◆ Direction
Copy out word for word the lines of the material from the line that contains "Click the magnifier in the search field" through the line that contains "Compile the script", both ends included.

Records for finding described items
---*---

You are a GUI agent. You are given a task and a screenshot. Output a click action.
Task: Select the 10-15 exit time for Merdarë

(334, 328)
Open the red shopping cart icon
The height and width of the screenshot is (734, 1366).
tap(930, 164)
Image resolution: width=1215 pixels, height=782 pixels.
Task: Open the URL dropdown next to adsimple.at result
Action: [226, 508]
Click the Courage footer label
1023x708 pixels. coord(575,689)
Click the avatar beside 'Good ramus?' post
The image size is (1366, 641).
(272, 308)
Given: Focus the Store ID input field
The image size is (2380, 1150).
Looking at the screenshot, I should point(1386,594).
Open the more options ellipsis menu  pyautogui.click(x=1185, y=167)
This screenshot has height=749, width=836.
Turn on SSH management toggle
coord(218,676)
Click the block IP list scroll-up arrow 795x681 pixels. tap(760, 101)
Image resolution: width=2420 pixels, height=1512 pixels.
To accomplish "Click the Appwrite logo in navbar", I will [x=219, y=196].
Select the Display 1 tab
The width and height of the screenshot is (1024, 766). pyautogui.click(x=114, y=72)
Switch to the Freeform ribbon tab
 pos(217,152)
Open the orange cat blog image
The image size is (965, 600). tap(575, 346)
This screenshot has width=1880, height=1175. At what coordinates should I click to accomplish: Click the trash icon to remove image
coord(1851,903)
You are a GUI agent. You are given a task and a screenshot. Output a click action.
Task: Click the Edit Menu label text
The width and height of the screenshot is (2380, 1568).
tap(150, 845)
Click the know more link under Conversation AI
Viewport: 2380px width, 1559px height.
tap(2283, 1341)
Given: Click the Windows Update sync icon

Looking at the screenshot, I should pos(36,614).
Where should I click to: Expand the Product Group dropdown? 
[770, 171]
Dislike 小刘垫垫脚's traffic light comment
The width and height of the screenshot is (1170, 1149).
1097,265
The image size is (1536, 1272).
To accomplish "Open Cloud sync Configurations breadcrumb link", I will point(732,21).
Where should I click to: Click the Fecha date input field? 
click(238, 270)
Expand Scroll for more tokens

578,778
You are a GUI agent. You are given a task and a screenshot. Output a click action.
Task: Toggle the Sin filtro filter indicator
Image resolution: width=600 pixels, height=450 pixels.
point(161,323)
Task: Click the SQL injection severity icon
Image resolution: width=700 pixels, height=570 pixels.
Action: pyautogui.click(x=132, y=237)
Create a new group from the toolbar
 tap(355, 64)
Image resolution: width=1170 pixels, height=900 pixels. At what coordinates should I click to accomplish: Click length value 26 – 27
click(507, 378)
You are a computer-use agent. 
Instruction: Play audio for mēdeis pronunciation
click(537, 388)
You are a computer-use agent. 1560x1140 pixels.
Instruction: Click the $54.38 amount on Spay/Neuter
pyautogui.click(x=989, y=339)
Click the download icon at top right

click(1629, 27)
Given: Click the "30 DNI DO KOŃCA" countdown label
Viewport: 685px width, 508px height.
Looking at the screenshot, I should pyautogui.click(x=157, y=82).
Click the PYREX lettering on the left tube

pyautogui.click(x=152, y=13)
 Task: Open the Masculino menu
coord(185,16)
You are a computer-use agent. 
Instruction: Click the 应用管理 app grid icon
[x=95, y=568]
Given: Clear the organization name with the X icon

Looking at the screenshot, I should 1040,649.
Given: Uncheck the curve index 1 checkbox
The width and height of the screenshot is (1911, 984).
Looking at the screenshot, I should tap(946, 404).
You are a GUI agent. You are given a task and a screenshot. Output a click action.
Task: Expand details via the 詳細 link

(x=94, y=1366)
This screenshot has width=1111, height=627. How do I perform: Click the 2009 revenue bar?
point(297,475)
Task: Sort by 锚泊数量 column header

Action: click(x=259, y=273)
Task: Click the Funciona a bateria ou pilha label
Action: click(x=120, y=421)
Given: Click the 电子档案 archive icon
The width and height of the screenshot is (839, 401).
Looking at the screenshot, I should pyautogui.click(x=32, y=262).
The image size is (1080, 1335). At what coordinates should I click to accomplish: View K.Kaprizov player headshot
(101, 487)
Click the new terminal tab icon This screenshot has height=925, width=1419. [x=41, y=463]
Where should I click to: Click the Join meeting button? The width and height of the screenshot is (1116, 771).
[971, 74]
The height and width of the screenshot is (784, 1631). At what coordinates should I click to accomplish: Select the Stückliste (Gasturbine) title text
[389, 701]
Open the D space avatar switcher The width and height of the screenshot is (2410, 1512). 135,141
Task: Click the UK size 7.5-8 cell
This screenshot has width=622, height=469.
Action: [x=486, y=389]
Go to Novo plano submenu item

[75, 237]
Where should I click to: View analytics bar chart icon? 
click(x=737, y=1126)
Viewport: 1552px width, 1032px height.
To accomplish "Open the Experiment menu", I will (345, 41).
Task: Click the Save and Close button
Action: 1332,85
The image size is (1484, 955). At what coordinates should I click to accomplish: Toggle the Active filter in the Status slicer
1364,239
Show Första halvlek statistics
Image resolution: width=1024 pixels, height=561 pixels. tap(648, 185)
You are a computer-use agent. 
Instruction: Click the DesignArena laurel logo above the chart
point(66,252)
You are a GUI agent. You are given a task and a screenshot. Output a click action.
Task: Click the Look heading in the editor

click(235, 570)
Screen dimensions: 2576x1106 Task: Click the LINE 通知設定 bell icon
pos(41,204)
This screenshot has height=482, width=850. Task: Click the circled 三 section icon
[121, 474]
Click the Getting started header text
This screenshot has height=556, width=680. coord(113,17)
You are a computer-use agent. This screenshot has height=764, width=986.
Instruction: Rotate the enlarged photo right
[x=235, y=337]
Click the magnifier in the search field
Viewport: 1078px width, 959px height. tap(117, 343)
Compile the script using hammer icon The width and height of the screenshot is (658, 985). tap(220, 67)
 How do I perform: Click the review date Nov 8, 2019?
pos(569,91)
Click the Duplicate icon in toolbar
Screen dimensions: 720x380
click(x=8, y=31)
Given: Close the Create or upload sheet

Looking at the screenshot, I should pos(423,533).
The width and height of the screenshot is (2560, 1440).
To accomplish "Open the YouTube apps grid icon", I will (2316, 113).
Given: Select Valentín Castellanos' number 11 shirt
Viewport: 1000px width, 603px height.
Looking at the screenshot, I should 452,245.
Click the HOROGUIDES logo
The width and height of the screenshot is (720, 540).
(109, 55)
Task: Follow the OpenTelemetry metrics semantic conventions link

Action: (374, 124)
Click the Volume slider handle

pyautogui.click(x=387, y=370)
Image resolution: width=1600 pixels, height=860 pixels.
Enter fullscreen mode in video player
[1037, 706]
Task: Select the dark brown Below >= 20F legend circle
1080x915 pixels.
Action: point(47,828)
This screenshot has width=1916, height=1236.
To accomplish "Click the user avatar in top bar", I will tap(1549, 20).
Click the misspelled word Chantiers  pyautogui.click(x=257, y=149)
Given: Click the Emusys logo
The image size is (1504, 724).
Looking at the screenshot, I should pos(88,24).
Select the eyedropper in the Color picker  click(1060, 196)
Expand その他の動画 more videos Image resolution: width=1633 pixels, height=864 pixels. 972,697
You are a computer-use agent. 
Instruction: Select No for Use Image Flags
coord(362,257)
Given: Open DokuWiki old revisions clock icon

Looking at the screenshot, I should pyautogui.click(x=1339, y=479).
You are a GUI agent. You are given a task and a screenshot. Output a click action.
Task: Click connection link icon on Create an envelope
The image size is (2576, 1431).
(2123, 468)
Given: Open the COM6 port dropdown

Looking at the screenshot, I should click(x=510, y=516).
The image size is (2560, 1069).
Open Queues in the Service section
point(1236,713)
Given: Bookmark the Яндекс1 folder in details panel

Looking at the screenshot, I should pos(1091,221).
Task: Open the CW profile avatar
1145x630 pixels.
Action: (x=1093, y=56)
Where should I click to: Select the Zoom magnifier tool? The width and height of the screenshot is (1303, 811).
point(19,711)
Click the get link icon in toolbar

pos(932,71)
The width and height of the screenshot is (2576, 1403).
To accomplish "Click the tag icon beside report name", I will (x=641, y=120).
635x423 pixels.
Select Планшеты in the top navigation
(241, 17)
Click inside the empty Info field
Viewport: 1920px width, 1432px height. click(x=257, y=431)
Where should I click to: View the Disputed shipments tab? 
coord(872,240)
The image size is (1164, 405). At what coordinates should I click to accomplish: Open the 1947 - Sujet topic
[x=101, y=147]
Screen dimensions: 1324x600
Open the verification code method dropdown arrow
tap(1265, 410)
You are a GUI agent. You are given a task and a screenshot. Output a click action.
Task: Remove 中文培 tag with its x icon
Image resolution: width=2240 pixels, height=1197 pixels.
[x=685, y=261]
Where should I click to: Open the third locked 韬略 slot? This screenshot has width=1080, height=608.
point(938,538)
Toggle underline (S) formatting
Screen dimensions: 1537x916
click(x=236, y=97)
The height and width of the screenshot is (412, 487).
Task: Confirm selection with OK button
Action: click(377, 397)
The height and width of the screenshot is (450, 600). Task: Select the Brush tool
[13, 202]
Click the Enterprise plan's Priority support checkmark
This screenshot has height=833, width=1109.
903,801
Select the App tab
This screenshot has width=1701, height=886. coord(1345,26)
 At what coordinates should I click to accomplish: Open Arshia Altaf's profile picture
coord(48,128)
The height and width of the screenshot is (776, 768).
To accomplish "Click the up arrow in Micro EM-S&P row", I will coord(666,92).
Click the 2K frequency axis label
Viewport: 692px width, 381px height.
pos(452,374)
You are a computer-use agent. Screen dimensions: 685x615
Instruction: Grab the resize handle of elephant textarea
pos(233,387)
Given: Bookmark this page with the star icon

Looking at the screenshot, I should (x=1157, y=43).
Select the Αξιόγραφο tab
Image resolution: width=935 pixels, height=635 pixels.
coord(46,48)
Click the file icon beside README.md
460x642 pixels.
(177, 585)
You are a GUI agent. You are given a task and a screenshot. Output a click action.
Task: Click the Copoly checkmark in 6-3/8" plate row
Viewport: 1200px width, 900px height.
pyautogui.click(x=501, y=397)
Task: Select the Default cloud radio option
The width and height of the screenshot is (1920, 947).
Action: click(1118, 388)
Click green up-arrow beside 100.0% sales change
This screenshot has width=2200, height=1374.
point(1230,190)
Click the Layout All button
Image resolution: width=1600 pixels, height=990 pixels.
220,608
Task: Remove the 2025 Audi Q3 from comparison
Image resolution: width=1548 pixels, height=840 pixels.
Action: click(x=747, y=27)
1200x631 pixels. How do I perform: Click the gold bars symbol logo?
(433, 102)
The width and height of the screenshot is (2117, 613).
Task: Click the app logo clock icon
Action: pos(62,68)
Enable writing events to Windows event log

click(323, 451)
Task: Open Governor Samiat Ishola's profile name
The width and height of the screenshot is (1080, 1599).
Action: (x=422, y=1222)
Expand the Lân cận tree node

---*---

◆ Solution to this problem
Click the magnifier in the search field
Viewport: 1078px width, 959px height. tap(117, 343)
Compile the script using hammer icon The width and height of the screenshot is (658, 985). tap(220, 67)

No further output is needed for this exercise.